Pero acá, de pronto, en esta edición de “Invisible a los ojos” me enfrento a leer en voz alta un texto archiconocido por mí en palabras diferentes, en una traducción completamente nueva. Y de pronto me pasa lo que Casciari explica tan bien en este post titulado “La gramática necesita vacaciones”. De pronto leo “dibujame” y dudo si allí debería decir “dibújame” o si la acentuación correcta es “dibujáme” y empiezo a prestar atención a la traducción. Preparada para enojarme de nuevo, y tal vez esta vez en grande, tuve una grata sorpresa. Sutil, cercana, sin acentuaciones exageradas que lo aporteñen, el libro está traducido en castellano argentino o rioplatense o como sea que se llame esto que hablamos nosotros y eso me encantó.

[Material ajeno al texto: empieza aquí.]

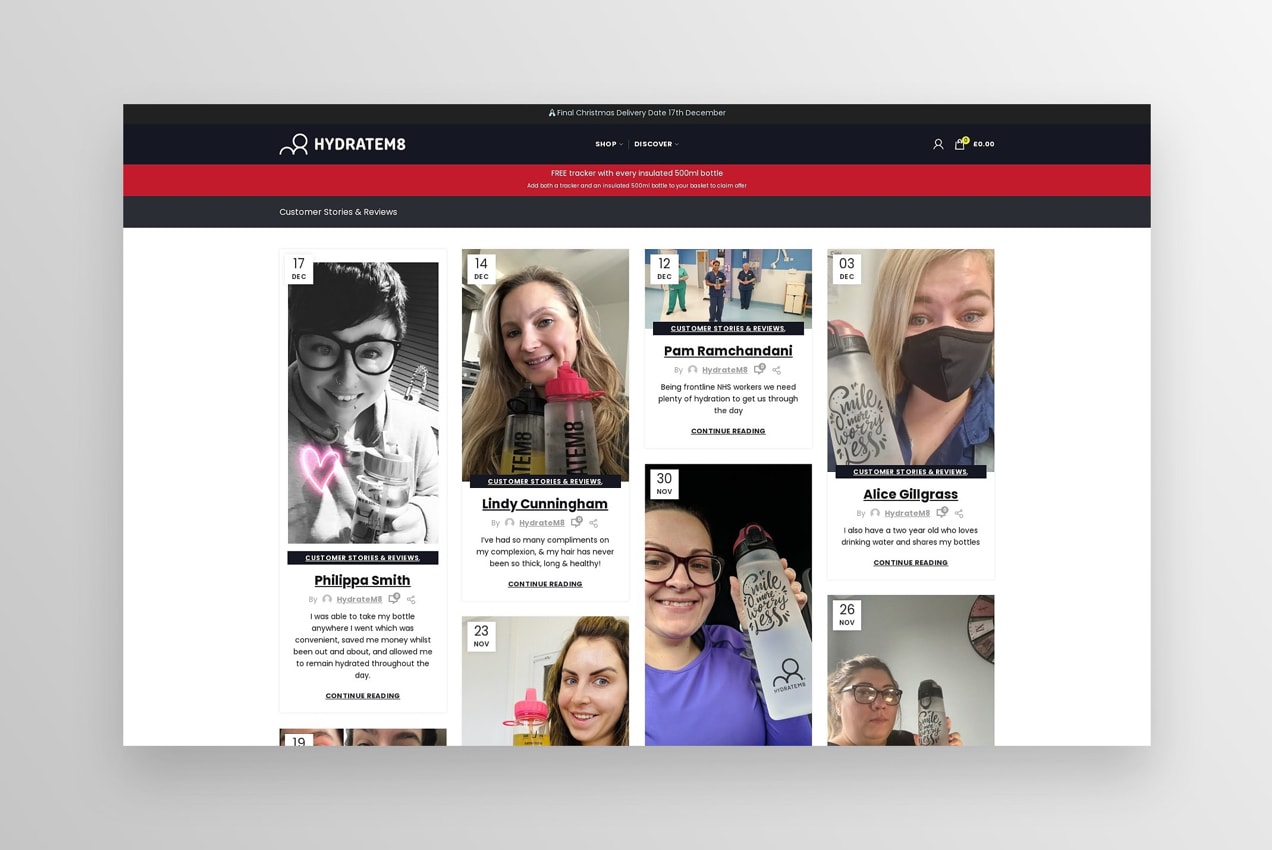Screen dimensions: 1272x850
Task: Open comments icon on Pam Ramchandani's post
Action: click(759, 369)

—¿Y qué hacés vos con quinientos millones de estrellas? leo por ahí y me sonrío por dentro. Esa obra que tal vez no podía estar más incorporada a mí recorrido lector, más dentro de mí, de pronto está aún más cerca, en la lengua que hablo y escucho cotidianamente. Es un mimo leer una de las grandes historias de la literatura universal en la lengua propia. Gracias por ese enorme trabajo a las traductoras.

 

“Se ha dicho que la crítica ensancha los horizontes de las obras”, termina Dolina, “¿Por qué no ser más audaz? ¿Por qué no convertirse el crítico en autor, invadiendo a sangre y fuego la supuesta propiedad privada de un libro o un poema? Con este tono de agitador profesional los convido a examinar este nuevo y colectivo Principito, precursor acaso de futuras gestas multitudinarias en las que miles de talentos volverán a escribir, a pintar o a componer las obras artísticas más grandes de la historia”.

Me quedan 22 noches de lectura con mi niña, para que juntas arribemos a esa bella última página con la verdad más grande que uno puede descubrir de la mano de los libros: “Mi secreto no puede ser más simple; sólo con el corazón se puede ver bien. Lo esencial es invisible a los ojos“. Les deseo a todos una experiencia tan hermosa como la que me espera para el resto del mes.